The Obama administration, Congress and the SEC need to continue to press forward with their efforts to ensure that brokers are required to act in their clients' undivided best interests at all times

While we applaud the Labor Department’s decision last week to rethink a proposed rule change that would have expanded the definition of a fiduciary under federal retirement law, we urge the Obama administration, Congress and the SEC to continue to press forward with their efforts to ensure that brokers are required to act in their clients’ undivided best interests at all times.

In the wake of the recent court defeat of the Securities and Exchange Commission’s proxy- access rule, Republican lawmakers are making a full-court press to sink efforts to require brokers and advisers to adhere to a rigorous, uniform fiduciary standard of care.

The SEC, the Republicans say, has failed to perform a thorough, quantitative analysis of the costs and benefits of switching to a single standard. Also, they say the commission has failed to prove that investors are better protected from fraud or abusive sales practices when they deal with advisers who are required to put their interests first.

For that, leading Republicans say the push for a uniform standard deserves to be banished to regulatory purgatory — never to see the light of day again.

“Until the SEC comes forward with a reason, backed by real data, that a fiduciary standard is necessary to address an actual problem … I’m not sure why such a rule making would be under consideration at this point in time,” Rep. Scott Garrett, R-N.J., chairman of the House Financial Services capital markets subcommittee, said two weeks ago.

We beg to differ.

True, the SEC has done an inadequate job of documenting the harm that investors face when brokers and advisers are held to differing standards. Nor has the agency offered any significant analysis of the potential impact of switching to a single standard.

That said, we disagree with Mr. Garrett’s suggestion that there is no reason to move forward with fiduciary rule making. We see no reason why the SEC cannot move forward with the rule-making process while also gathering data specific to what it hopes to accomplish.

INVESTOR CONFUSION

What is well-documented — and what Mr. Garrett and many other Republican leaders choose to forget — is that the vast majority of investors believe that brokers and advisers alike already are required by law to act in their best interests when giving advice.

Therefore, it is imperative the SEC move quickly to reconcile investor expectations with reality by raising the standard of care applied to brokers dispensing financial advice.

At a time when many public companies are scrapping defined-benefit pension plans — thereby forcing individual investors to shoulder the responsibility for funding their own retirements — it is incumbent on the SEC to make sure that investors receive the same high level of protection, regardless of whether the adviser sitting across from them is a registered representative of a broker-dealer or an investment adviser.

A single standard would eradicate confusion among investors about advisers’ titles, obligations and legal responsibilities to their clients.

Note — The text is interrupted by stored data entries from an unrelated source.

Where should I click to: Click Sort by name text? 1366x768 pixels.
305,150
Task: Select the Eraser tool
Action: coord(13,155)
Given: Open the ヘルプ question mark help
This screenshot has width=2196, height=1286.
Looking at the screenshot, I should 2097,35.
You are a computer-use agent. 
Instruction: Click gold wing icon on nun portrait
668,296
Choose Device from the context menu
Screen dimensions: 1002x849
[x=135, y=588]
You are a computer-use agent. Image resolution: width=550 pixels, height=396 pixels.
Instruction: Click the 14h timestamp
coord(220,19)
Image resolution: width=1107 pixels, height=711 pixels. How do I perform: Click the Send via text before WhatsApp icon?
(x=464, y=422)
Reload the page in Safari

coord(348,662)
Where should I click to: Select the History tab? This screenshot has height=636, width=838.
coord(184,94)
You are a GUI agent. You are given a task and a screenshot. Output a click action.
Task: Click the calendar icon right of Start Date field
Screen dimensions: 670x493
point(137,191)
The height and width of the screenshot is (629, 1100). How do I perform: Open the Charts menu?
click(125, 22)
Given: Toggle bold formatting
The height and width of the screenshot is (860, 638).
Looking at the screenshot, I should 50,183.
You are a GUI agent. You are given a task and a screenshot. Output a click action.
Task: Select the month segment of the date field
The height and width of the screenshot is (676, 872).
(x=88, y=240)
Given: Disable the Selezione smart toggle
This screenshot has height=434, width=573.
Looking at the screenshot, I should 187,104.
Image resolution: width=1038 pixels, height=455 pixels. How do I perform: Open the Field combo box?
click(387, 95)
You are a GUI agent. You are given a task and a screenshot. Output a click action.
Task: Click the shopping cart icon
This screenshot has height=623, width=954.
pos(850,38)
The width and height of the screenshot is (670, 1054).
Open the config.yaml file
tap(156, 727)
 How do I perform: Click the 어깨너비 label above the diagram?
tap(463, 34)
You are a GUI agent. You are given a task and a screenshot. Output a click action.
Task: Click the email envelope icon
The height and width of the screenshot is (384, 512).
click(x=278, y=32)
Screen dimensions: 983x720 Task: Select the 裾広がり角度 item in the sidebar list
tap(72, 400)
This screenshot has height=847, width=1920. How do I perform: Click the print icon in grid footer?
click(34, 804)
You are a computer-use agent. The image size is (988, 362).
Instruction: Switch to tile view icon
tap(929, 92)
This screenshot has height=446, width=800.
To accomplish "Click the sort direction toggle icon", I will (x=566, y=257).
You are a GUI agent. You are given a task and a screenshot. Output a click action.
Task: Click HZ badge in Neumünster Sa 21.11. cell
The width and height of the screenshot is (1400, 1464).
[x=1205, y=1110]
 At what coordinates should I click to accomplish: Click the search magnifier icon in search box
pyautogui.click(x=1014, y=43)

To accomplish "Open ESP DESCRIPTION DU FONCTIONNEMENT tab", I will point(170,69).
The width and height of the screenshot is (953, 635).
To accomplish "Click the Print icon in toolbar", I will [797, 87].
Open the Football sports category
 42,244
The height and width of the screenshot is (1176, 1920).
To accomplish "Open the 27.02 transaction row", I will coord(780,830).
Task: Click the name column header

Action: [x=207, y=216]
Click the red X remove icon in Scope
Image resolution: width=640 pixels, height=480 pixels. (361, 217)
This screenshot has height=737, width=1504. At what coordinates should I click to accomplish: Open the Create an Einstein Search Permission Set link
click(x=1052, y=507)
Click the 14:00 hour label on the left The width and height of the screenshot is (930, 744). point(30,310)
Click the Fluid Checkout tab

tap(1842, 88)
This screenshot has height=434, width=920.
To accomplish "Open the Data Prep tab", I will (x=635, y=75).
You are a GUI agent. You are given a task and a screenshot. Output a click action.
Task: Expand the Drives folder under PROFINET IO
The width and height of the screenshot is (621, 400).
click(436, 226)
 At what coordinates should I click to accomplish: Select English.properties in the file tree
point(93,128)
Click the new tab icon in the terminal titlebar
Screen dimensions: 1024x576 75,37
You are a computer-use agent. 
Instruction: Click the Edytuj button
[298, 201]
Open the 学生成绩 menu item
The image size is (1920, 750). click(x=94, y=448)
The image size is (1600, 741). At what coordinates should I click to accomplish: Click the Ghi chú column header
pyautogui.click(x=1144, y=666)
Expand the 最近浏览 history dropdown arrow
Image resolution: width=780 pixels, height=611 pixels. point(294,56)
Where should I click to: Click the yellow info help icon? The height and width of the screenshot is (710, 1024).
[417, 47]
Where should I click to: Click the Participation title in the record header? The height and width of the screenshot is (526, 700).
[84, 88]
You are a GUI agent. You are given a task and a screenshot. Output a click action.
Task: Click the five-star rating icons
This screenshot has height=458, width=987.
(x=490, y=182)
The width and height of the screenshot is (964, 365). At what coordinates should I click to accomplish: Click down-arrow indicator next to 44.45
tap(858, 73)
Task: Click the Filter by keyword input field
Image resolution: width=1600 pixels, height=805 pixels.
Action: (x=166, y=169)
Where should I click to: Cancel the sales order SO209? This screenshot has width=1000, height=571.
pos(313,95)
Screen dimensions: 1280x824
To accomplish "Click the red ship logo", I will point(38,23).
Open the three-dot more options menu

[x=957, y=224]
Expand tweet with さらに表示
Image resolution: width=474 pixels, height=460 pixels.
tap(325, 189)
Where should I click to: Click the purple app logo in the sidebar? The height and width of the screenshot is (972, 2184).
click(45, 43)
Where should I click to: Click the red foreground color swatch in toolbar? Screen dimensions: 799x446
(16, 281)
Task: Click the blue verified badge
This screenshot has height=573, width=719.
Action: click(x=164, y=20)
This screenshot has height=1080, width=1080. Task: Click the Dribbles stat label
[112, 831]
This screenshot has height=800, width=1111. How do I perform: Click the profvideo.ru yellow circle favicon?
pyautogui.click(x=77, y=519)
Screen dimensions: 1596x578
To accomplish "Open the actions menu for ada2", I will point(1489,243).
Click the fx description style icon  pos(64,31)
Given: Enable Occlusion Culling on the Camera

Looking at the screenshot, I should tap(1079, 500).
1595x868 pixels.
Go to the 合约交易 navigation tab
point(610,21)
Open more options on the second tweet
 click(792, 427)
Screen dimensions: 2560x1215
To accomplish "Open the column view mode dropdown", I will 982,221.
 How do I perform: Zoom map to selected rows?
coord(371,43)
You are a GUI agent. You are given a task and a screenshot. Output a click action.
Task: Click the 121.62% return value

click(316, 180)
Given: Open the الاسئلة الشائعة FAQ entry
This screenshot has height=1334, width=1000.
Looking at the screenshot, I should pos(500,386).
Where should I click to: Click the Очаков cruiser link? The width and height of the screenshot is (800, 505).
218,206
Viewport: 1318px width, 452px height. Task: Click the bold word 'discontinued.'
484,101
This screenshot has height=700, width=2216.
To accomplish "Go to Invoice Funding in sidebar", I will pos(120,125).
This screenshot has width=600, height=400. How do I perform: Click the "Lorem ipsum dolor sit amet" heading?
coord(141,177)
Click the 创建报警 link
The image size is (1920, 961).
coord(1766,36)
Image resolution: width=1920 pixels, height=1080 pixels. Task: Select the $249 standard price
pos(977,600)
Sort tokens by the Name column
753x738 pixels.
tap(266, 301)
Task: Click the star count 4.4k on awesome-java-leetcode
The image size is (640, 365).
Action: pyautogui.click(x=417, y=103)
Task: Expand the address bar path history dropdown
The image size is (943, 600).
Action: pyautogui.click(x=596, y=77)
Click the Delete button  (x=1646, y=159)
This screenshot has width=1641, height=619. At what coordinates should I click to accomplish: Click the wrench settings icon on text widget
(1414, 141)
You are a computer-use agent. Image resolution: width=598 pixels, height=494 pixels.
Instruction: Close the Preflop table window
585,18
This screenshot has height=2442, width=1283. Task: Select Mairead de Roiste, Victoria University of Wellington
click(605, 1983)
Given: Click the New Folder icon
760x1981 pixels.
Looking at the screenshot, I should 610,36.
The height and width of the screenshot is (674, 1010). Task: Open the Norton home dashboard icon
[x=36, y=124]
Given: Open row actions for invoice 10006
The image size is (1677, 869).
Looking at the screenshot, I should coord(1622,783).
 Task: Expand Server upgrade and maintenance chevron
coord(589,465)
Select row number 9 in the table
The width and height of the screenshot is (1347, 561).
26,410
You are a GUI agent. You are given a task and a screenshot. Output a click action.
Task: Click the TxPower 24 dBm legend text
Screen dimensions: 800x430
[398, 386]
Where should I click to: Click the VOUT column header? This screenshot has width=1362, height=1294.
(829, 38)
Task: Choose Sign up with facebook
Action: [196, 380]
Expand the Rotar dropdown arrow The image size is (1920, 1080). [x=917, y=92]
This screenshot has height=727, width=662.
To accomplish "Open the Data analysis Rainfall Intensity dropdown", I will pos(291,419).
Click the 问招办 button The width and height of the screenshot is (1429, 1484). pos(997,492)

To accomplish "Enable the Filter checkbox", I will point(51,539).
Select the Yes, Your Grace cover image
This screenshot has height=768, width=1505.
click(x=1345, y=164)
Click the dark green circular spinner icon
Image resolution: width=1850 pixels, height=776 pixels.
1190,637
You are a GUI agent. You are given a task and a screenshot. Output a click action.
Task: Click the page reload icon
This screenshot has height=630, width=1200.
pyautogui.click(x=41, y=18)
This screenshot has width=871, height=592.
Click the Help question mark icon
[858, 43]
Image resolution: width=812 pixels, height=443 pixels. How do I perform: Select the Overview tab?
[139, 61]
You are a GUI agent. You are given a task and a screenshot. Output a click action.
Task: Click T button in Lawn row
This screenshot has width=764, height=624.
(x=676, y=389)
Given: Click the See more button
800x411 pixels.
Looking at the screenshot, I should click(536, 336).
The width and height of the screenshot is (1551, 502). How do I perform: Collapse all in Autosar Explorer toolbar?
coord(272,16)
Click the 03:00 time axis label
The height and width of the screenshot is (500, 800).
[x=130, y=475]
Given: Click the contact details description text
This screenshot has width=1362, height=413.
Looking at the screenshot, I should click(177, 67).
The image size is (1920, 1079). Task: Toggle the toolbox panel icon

The DOL was right to bow to bipartisan pressure to withdraw a proposed rule that would have subjected more advisers providing advice to a retirement plan or its participants to a fiduciary standard. Though well-intended, the proposed rule was too broad and would have discouraged advisers and broker-dealers from offering general investment-oriented advice or education.

It is our hope that the DOL will not abandon its efforts to ensure that people who provide personalized investment advice to plan sponsors and participants are held to a rigorous fiduciary standard.

FORGE AHEAD

The same goes for the SEC. While the commission likely will miss its self-imposed fall deadline for issuing a new standard of care for broker-dealers (as first reported last week on InvestmentNews.com), we urge the SEC to remain resolute in its efforts to improve investor protection by moving toward a uniform fiduciary standard of care.